Fake vs. Real Trump Tweet Classifier Tutorial

Estimated time: 30 minutes

Find code for this tutorial here.

Introduction

This tutorial demonstrates how to make use of the features of Foundations Atlas. Note that any machine learning job can be run in Atlas without modification. However, with minimal changes to the code we can take advantage of Atlas features that will enable us to launch many jobs and organize our model experiments more systematically.

Data

A csv file is included in the code folder which contains the tweets and labels. You will need to download the pretrained word-embeddings from here. Download wiki-news-300d-1M.vec.zip and unzip it inside the data folder. The data folder should now have wiki-news-300d-1M.vec inside it.

The model

We train a deep 1D convolutional neural network that predicts the probability of a tweet being real or fake. In this repository, you can train this model by following the steps below.

Requirements

1) Install Atlas from https://atlas.dessa.com 2) Install Docker from https://docs.docker.com/install/ and start the docker service locally on your computer 3) Install Anaconda (if not already installed) 4) Install python >= 3.6.9 and tensorflow==2.0rc in a new environment via requirements.txt

Why Atlas?

With Atlas, we're excited to bring you a machine learning platform shipping with a local scheduler and Python SDK which enables developers to manage hundreds of experiments while ensuring full reproducibility. * Atlas allows you to quickly schedule Python code to be run on CPUs or GPUs. * Atlas automatically creates the Python environment to run the job and discards it once the job is completed. * Atlas allows the user to run and track many ML experiments. The Atlas GUI (running at https://localhost:5555) gives the user a comprehensive view of all the ML experiments in one place.
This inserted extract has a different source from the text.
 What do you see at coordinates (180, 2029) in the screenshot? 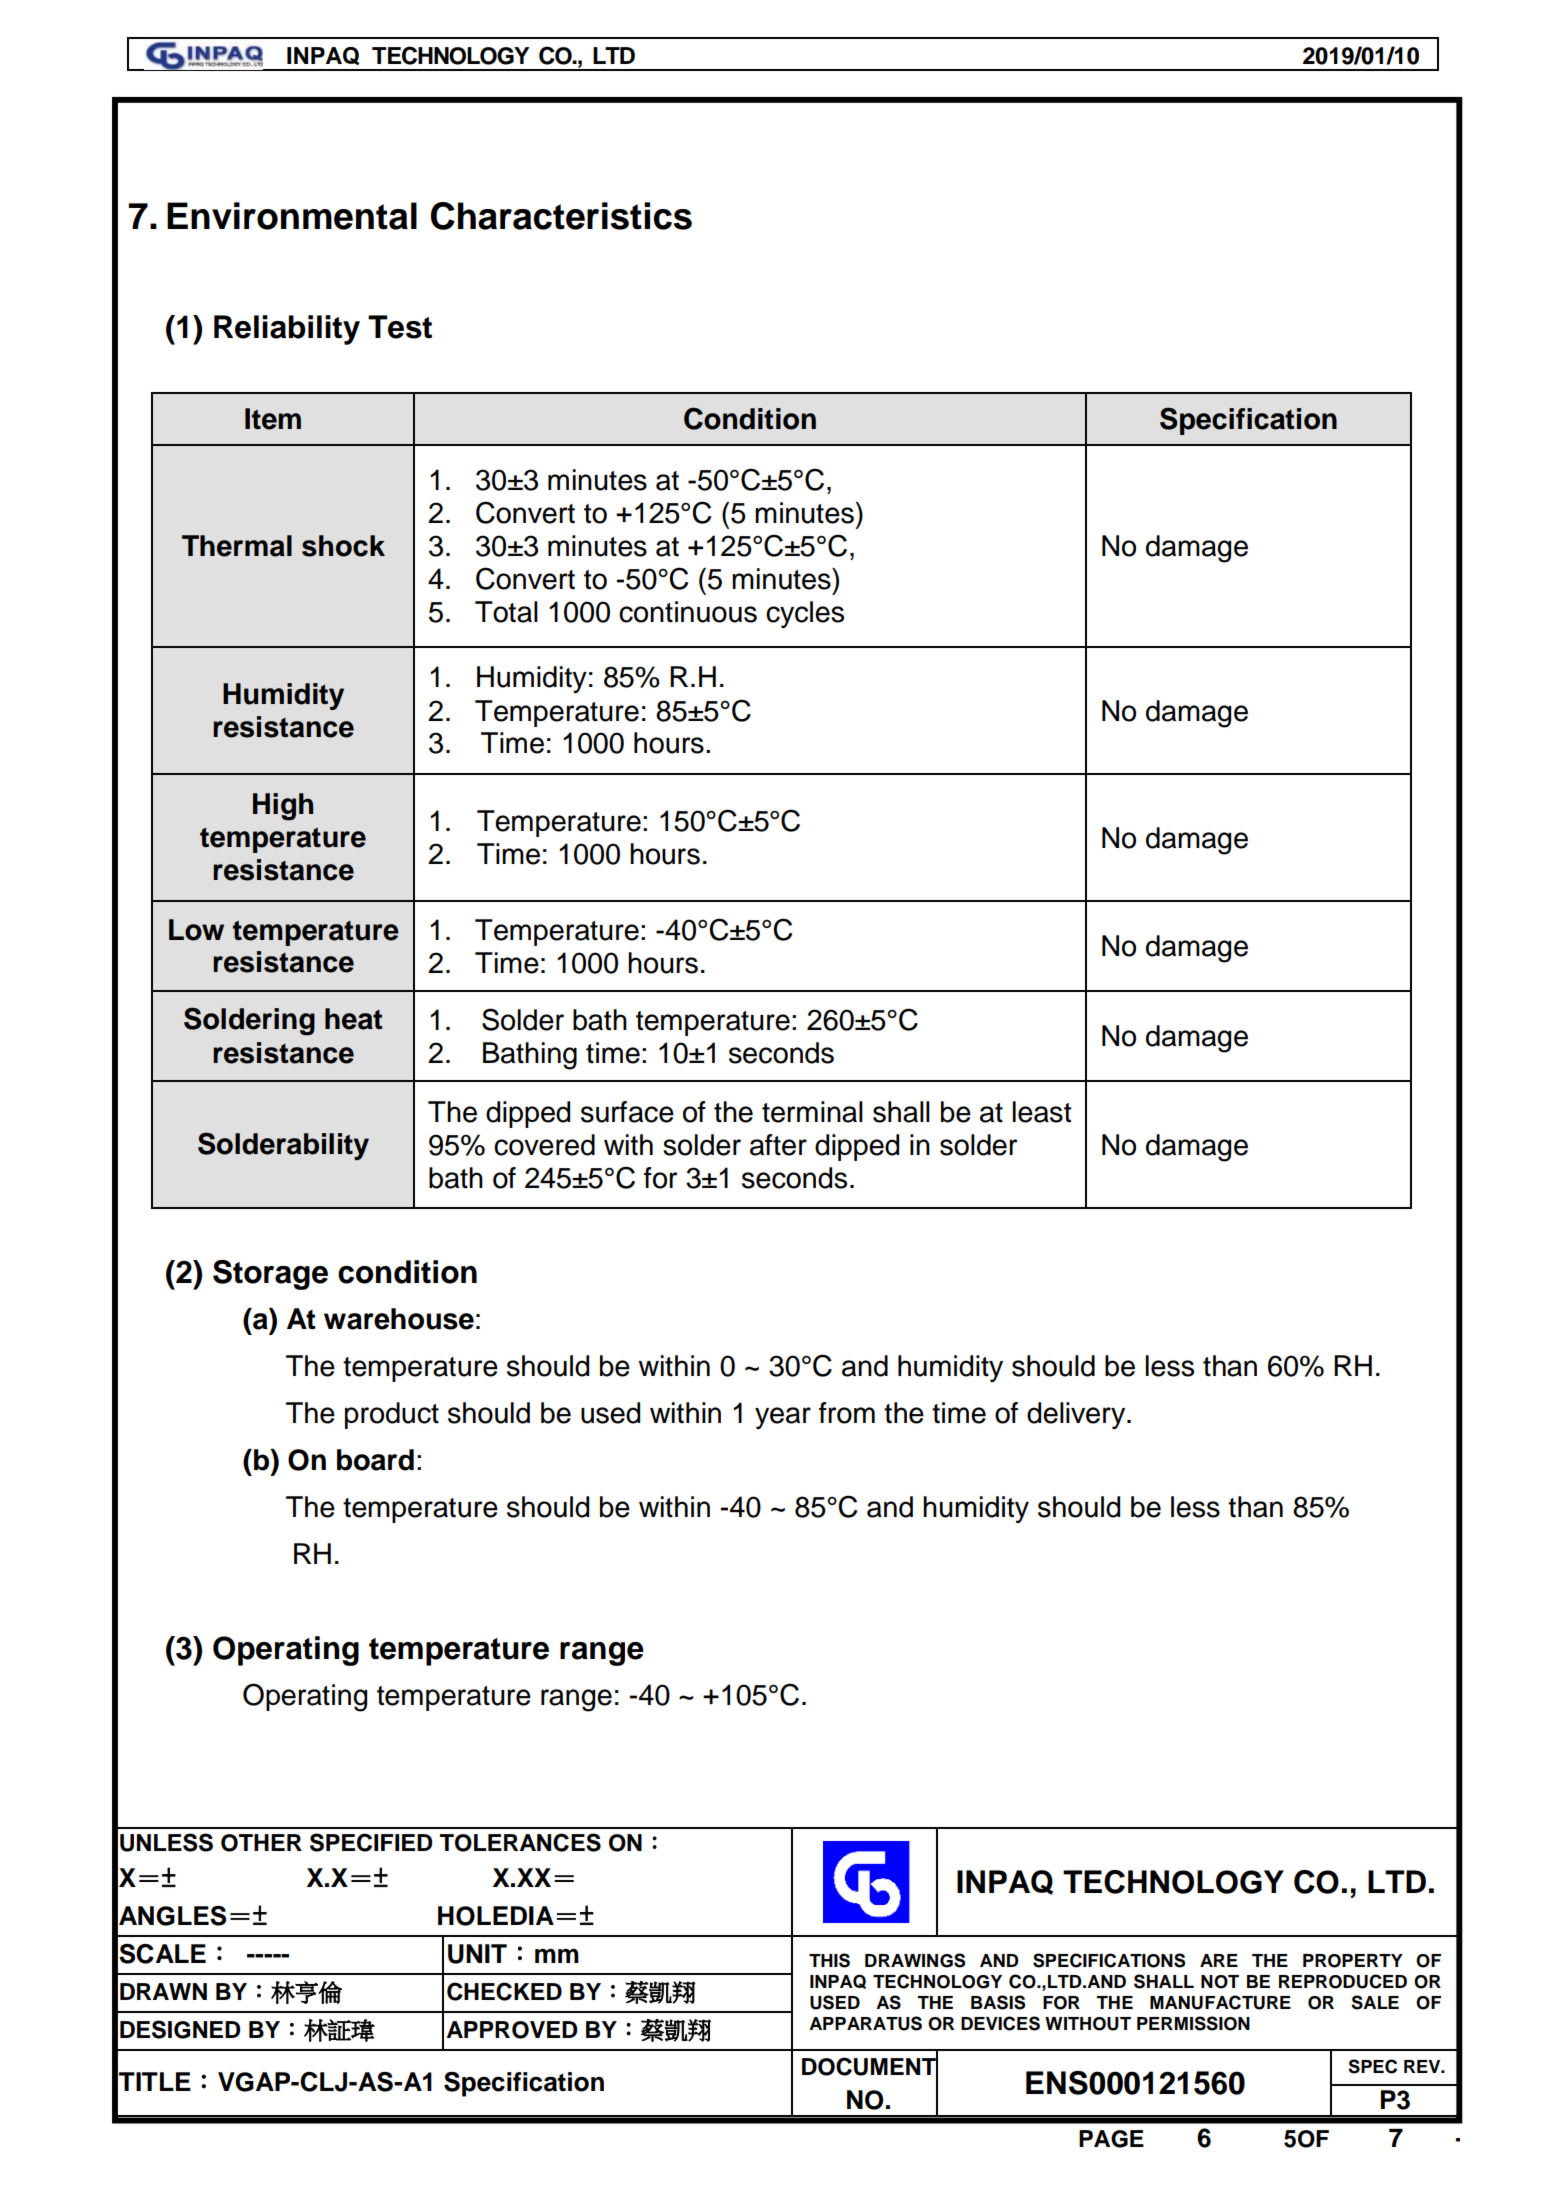
I see `DESIGNED` at bounding box center [180, 2029].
Converting any code to run in Atlas

With only a few lines of code, you can convert your code to be Atlas-friendly. For reference, please see the try/except commands in main.py where we have introduced Atlas code to track ML experiments.

Atlas spins up Docker containers to run the code. In order to provide the data to this Docker container, we need to mount the data/ folder into the containers. In order to do so, open the job.config.yaml inside code/ directory. Under the volumes section, replace the path (/Users/sachinrana/workspace/python_codes/trump_tweet_classifier/data/) with the absolute path of the data folder. By doing so, we are telling foundations to mount this data/ folder inside the docker container from which the code will read the required files.

Running the code

cd into the code directory in order to run main.py. You may run the job with or without Atlas. Use these commands to run the code.
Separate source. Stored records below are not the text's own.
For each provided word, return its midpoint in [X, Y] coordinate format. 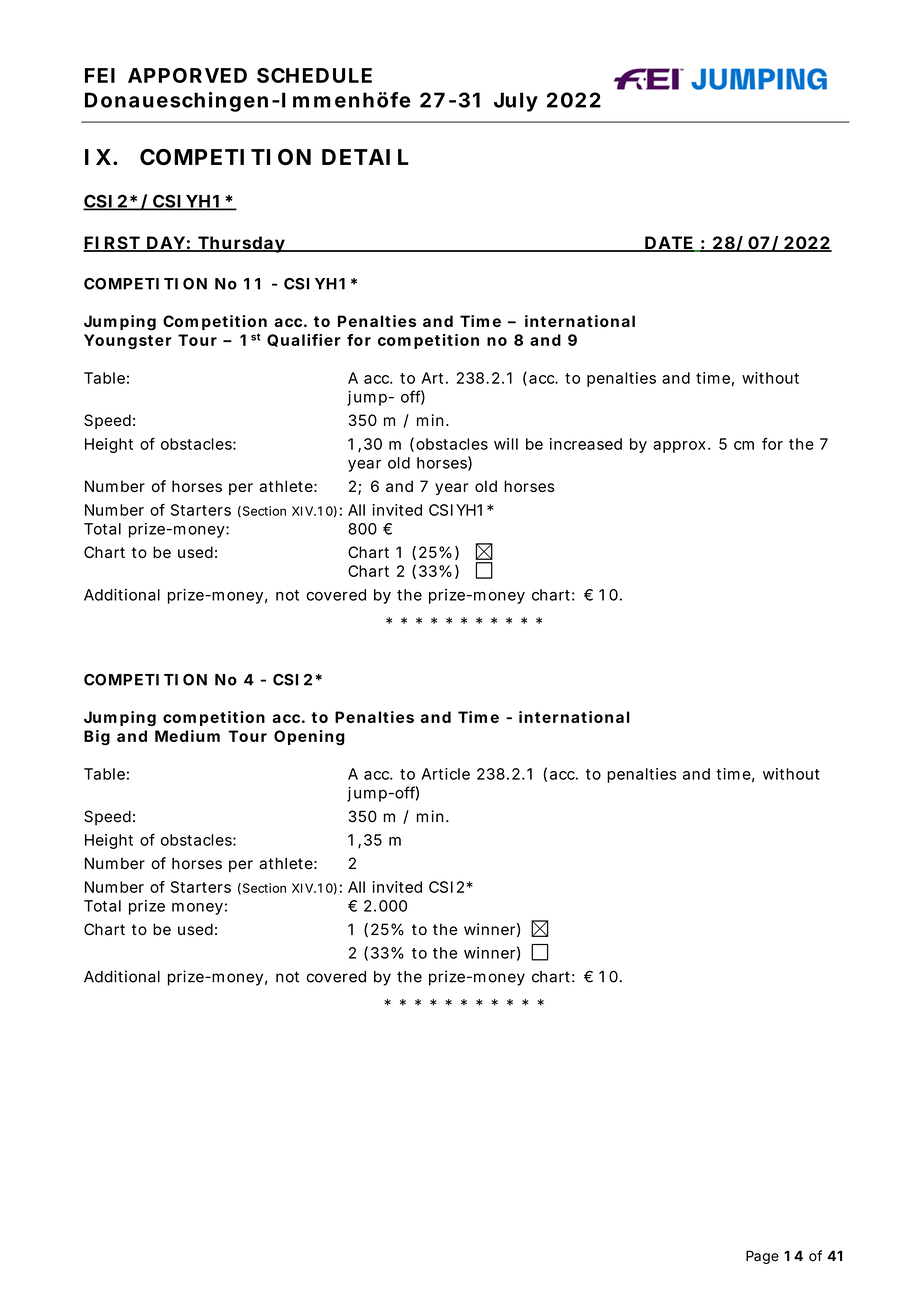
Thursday [241, 244]
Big [97, 738]
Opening [309, 738]
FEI [100, 75]
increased [586, 444]
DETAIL [365, 157]
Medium [187, 736]
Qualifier [304, 340]
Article [445, 774]
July [516, 102]
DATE [668, 244]
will [506, 444]
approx [679, 447]
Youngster [128, 341]
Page [762, 1257]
Run Job Terminal command Purpose
Without Atlas python main.py To run code normally
Only one job with Atlas foundations submit scheduler . main.py To run any python code with foundations
Run multiple ML experiments with Atlas python submit_jobs.py To track multiple experiments and find the best ML model

Baseline model

Around line 68 in main.py, we have included a flag USE_BASELINE_PARAMS = False so you can run experiments with random hyperparameters. To run just the baseline model, set this flag to be True.

The baseline validation accuracy is ~75%. With some experimentation, this accuracy can be improved.
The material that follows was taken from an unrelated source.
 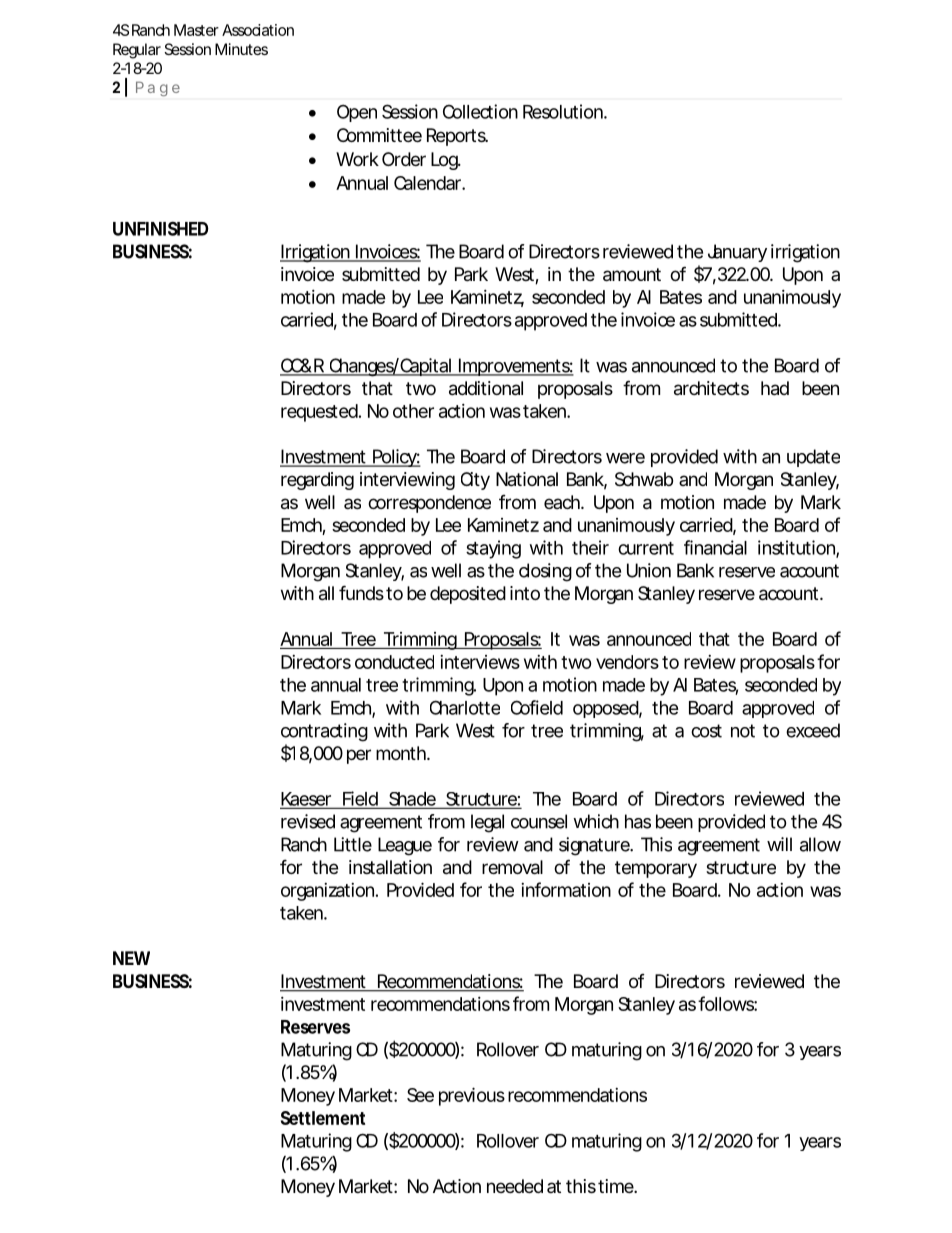 I want to click on Resolution, so click(x=564, y=111).
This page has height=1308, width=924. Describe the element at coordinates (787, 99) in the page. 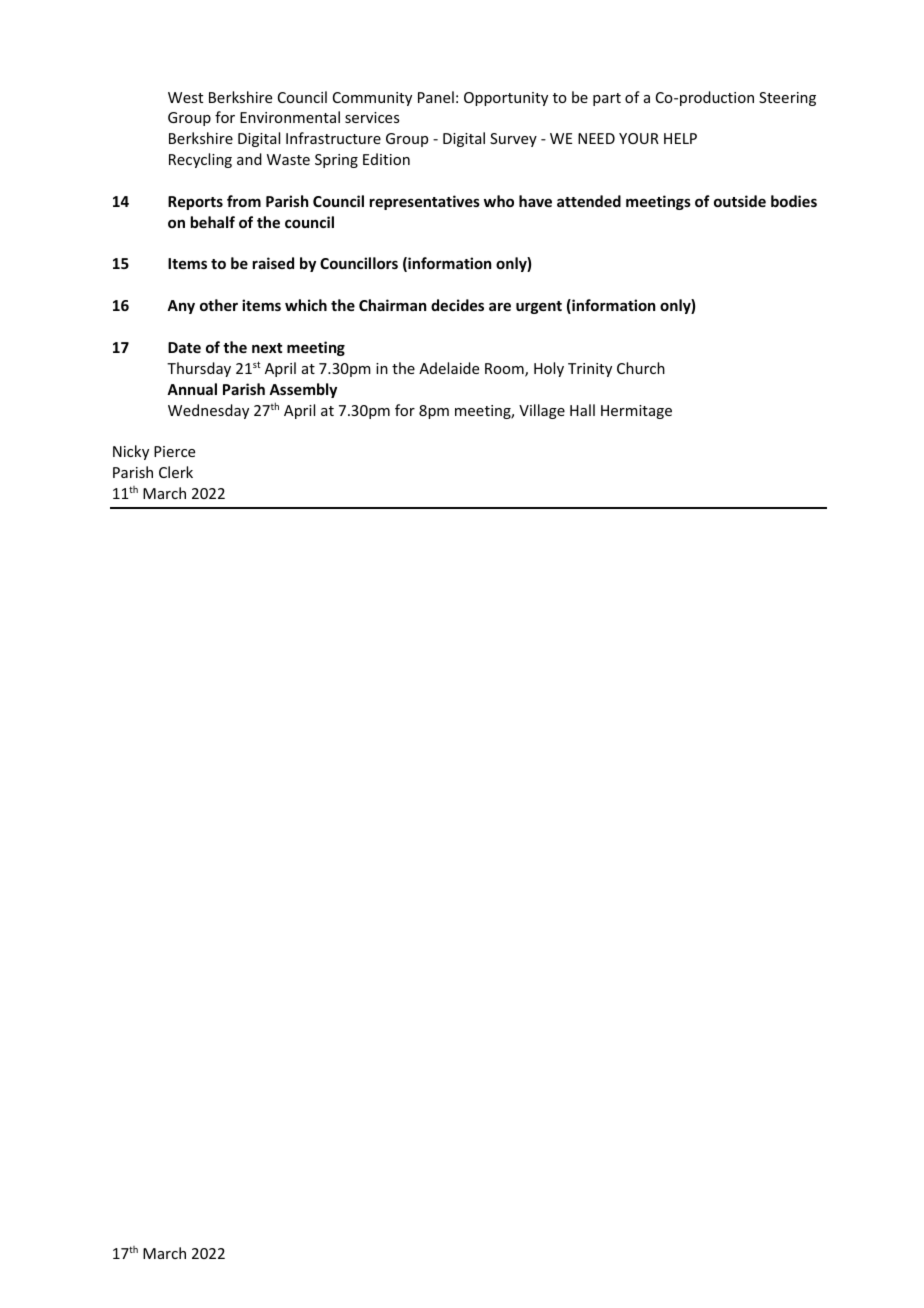

I see `Steering` at that location.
Below are some screenshots of running ML experiments with Atlas.

Run a single job with foundations

Once the job is deployed from the terminal, it can be viewed in the Atlas GUI by going to your internet browser at https://localhost:5555.

Launch multiple experiments with Atlas

Saving artifacts with Atlas

Artifacts are objects such as images, generated audio, confusion matrices, or input distribution statistics which need to be tracked for reproducibility. These artifacts are accessible from the GUI.

The GUI shows the run status of each experiment, along with their performance. In order to view the performance plots, click on the square box at the end of a row. You should see the Artifacts window pop up, where you can see the performance_plots.png and saved_model.h5.

Artifacts can be used to save the trained model to be used for production or further analysis. From the artifact viewer, you can download the trained model file, saved_model.h5

To see the performance plots while training a model, click on performance_plots.png.

Clicking on Project Overview will bring up a plot of model metrics for each experiment that was run using Atlas.

That's it! Try running some experiments using Atlas and let us know if you have feedback, questions or suggestions. Happy experimenting!